(Stored records)

━━━━

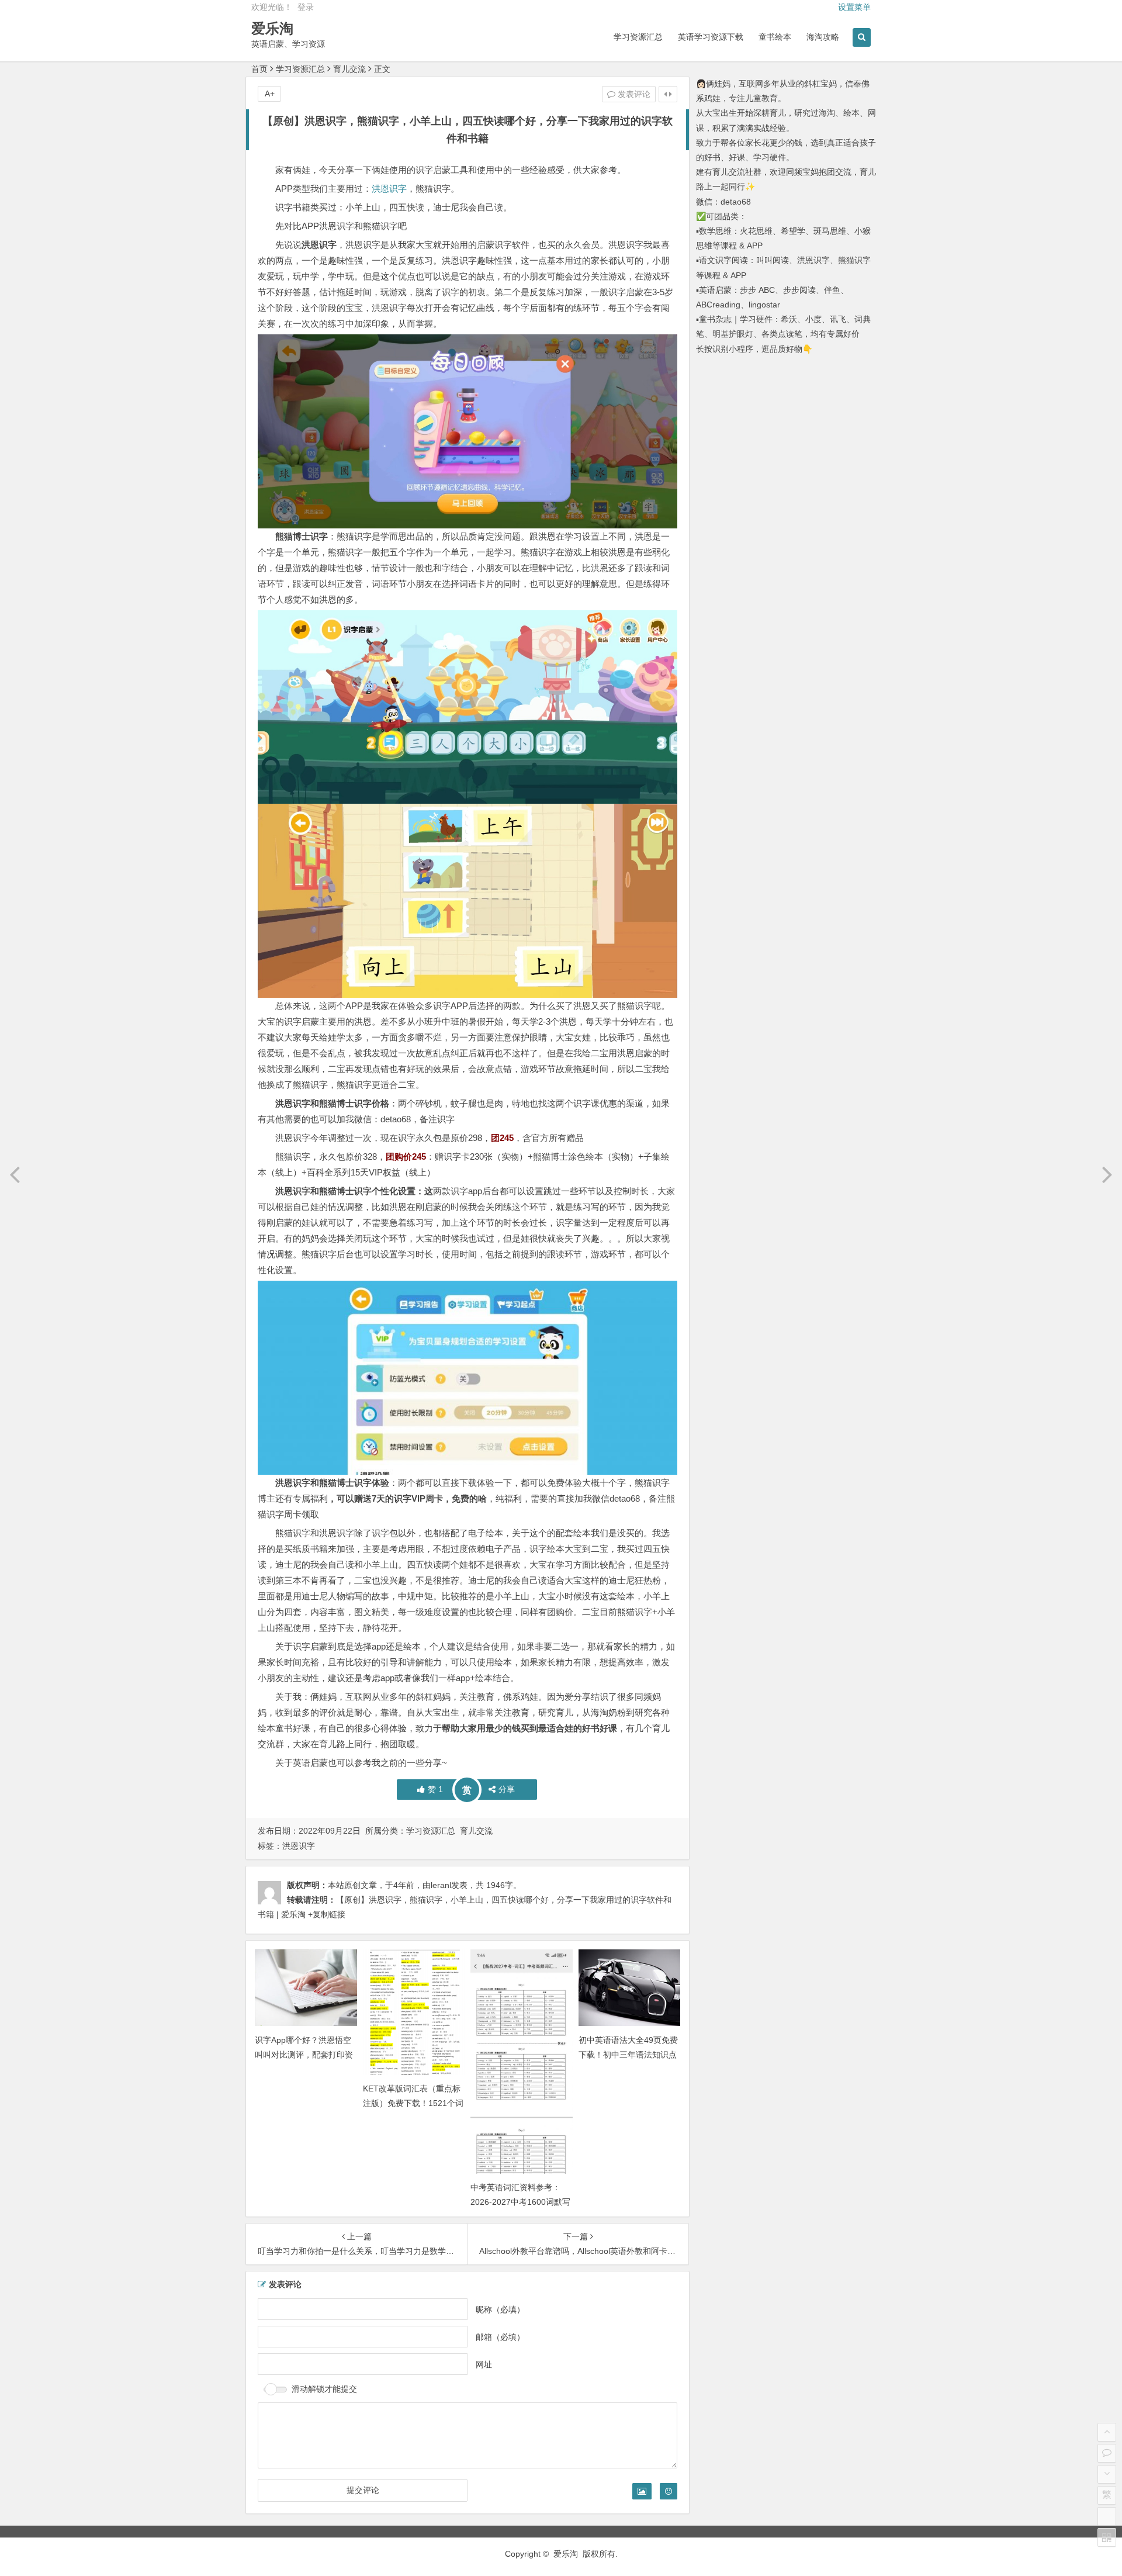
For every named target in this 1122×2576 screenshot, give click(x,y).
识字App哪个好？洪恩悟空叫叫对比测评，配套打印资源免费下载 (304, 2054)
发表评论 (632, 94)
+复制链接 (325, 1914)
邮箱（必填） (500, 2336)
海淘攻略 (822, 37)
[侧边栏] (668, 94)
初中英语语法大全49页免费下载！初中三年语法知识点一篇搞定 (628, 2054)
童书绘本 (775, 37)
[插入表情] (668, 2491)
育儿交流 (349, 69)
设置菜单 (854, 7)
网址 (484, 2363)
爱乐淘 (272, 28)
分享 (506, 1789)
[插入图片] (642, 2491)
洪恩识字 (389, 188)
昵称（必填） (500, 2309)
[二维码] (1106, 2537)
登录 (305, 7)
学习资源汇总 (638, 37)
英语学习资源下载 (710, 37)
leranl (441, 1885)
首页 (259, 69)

━━━━

» **Task description**
Exclude the pictures. Write out the remaining data exactly.

» **Answer to this exercise**
For every named target in this 1122×2576 screenshot, give click(x,y).
识字App哪个好？洪恩悟空叫叫对比测评，配套打印资源免费下载 (304, 2054)
发表评论 (632, 94)
+复制链接 (325, 1914)
邮箱（必填） (500, 2336)
海淘攻略 (822, 37)
[侧边栏] (668, 94)
初中英语语法大全49页免费下载！初中三年语法知识点一篇搞定 (628, 2054)
童书绘本 (775, 37)
[插入表情] (668, 2491)
育儿交流 (349, 69)
设置菜单 (854, 7)
网址 (484, 2363)
爱乐淘 (272, 28)
分享 (506, 1789)
[插入图片] (642, 2491)
洪恩识字 (389, 188)
昵称（必填） (500, 2309)
[二维码] (1106, 2537)
登录 (305, 7)
学习资源汇总 (638, 37)
英语学习资源下载 (710, 37)
leranl (441, 1885)
首页 (259, 69)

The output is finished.